Exercise task: Extract every one of the rows below word for word, keeping them in their original order.

Information shown:
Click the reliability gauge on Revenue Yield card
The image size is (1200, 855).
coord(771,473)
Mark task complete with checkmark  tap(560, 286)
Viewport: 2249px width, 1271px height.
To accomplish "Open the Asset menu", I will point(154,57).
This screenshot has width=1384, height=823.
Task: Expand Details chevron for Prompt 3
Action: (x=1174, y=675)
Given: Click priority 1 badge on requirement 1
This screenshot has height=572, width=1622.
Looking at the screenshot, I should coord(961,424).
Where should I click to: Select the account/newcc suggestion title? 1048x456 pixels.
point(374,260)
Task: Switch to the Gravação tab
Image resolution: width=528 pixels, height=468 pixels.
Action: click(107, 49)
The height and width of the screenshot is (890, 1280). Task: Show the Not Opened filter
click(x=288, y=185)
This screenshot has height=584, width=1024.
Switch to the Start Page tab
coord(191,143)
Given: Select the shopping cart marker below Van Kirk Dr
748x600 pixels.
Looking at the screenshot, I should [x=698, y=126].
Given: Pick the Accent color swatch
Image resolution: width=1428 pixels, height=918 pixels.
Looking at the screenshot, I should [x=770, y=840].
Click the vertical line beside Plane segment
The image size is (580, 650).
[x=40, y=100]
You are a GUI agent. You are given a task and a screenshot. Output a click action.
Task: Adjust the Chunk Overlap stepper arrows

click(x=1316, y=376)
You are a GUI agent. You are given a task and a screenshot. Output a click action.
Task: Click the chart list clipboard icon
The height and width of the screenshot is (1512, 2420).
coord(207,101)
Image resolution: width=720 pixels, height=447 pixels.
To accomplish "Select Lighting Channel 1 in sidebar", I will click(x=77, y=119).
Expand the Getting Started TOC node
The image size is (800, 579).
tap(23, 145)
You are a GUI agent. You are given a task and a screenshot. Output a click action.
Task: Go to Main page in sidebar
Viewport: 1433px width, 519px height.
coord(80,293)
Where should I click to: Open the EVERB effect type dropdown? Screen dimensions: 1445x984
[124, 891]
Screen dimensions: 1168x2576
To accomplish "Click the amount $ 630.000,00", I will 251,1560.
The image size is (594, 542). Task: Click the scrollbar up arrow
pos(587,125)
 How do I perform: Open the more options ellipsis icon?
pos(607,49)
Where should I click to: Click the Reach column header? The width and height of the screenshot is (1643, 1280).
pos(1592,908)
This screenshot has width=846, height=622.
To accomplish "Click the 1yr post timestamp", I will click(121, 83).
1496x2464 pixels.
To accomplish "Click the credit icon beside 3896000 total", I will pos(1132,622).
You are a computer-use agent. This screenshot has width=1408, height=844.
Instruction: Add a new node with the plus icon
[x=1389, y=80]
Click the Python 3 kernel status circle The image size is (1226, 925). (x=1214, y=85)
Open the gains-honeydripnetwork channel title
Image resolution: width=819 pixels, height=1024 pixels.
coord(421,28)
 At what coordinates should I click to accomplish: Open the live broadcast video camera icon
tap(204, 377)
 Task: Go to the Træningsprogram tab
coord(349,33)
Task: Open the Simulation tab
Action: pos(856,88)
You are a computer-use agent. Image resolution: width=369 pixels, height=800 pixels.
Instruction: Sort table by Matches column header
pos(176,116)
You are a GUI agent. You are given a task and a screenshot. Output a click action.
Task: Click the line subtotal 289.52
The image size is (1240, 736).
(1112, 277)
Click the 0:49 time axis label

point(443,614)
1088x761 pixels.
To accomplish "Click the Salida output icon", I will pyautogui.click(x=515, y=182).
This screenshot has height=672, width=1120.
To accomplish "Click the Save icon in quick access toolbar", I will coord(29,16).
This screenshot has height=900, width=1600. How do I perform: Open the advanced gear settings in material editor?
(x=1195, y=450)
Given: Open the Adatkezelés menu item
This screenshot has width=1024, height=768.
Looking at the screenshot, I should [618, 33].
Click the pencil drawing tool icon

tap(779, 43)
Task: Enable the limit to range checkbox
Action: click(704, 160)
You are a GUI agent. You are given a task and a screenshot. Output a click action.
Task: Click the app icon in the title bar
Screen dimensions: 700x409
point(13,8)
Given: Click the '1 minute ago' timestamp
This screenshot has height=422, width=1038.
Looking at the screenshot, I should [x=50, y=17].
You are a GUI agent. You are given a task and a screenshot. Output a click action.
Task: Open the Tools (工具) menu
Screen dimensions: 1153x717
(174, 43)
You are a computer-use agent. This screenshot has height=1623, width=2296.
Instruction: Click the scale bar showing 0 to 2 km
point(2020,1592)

Result for this task:
Click the reliability gauge on Revenue Yield card
The image size is (1200, 855).
coord(771,473)
Mark task complete with checkmark  tap(560, 286)
Viewport: 2249px width, 1271px height.
To accomplish "Open the Asset menu", I will point(154,57).
This screenshot has width=1384, height=823.
Task: Expand Details chevron for Prompt 3
Action: (x=1174, y=675)
Given: Click priority 1 badge on requirement 1
This screenshot has height=572, width=1622.
Looking at the screenshot, I should coord(961,424).
Where should I click to: Select the account/newcc suggestion title? 1048x456 pixels.
point(374,260)
Task: Switch to the Gravação tab
Image resolution: width=528 pixels, height=468 pixels.
Action: click(107, 49)
The height and width of the screenshot is (890, 1280). Task: Show the Not Opened filter
click(x=288, y=185)
This screenshot has height=584, width=1024.
Switch to the Start Page tab
coord(191,143)
Given: Select the shopping cart marker below Van Kirk Dr
748x600 pixels.
Looking at the screenshot, I should [x=698, y=126].
Given: Pick the Accent color swatch
Image resolution: width=1428 pixels, height=918 pixels.
Looking at the screenshot, I should [x=770, y=840].
Click the vertical line beside Plane segment
The image size is (580, 650).
[x=40, y=100]
You are a GUI agent. You are given a task and a screenshot. Output a click action.
Task: Adjust the Chunk Overlap stepper arrows

click(x=1316, y=376)
You are a GUI agent. You are given a task and a screenshot. Output a click action.
Task: Click the chart list clipboard icon
The height and width of the screenshot is (1512, 2420).
coord(207,101)
Image resolution: width=720 pixels, height=447 pixels.
To accomplish "Select Lighting Channel 1 in sidebar", I will click(x=77, y=119).
Expand the Getting Started TOC node
The image size is (800, 579).
tap(23, 145)
You are a GUI agent. You are given a task and a screenshot. Output a click action.
Task: Go to Main page in sidebar
Viewport: 1433px width, 519px height.
coord(80,293)
Where should I click to: Open the EVERB effect type dropdown? Screen dimensions: 1445x984
[124, 891]
Screen dimensions: 1168x2576
To accomplish "Click the amount $ 630.000,00", I will 251,1560.
The image size is (594, 542). Task: Click the scrollbar up arrow
pos(587,125)
 How do I perform: Open the more options ellipsis icon?
pos(607,49)
Where should I click to: Click the Reach column header? The width and height of the screenshot is (1643, 1280).
pos(1592,908)
This screenshot has width=846, height=622.
To accomplish "Click the 1yr post timestamp", I will click(121, 83).
1496x2464 pixels.
To accomplish "Click the credit icon beside 3896000 total", I will pos(1132,622).
You are a computer-use agent. This screenshot has width=1408, height=844.
Instruction: Add a new node with the plus icon
[x=1389, y=80]
Click the Python 3 kernel status circle The image size is (1226, 925). (x=1214, y=85)
Open the gains-honeydripnetwork channel title
Image resolution: width=819 pixels, height=1024 pixels.
coord(421,28)
 At what coordinates should I click to accomplish: Open the live broadcast video camera icon
tap(204, 377)
 Task: Go to the Træningsprogram tab
coord(349,33)
Task: Open the Simulation tab
Action: pos(856,88)
You are a computer-use agent. Image resolution: width=369 pixels, height=800 pixels.
Instruction: Sort table by Matches column header
pos(176,116)
You are a GUI agent. You are given a task and a screenshot. Output a click action.
Task: Click the line subtotal 289.52
The image size is (1240, 736).
(1112, 277)
Click the 0:49 time axis label

point(443,614)
1088x761 pixels.
To accomplish "Click the Salida output icon", I will pyautogui.click(x=515, y=182).
This screenshot has height=672, width=1120.
To accomplish "Click the Save icon in quick access toolbar", I will coord(29,16).
This screenshot has height=900, width=1600. How do I perform: Open the advanced gear settings in material editor?
(x=1195, y=450)
Given: Open the Adatkezelés menu item
This screenshot has width=1024, height=768.
Looking at the screenshot, I should [618, 33].
Click the pencil drawing tool icon

tap(779, 43)
Task: Enable the limit to range checkbox
Action: click(704, 160)
You are a GUI agent. You are given a task and a screenshot. Output a click action.
Task: Click the app icon in the title bar
Screen dimensions: 700x409
point(13,8)
Given: Click the '1 minute ago' timestamp
This screenshot has height=422, width=1038.
Looking at the screenshot, I should [x=50, y=17].
You are a GUI agent. You are given a task and a screenshot. Output a click action.
Task: Open the Tools (工具) menu
Screen dimensions: 1153x717
(174, 43)
You are a computer-use agent. This screenshot has height=1623, width=2296.
Instruction: Click the scale bar showing 0 to 2 km
point(2020,1592)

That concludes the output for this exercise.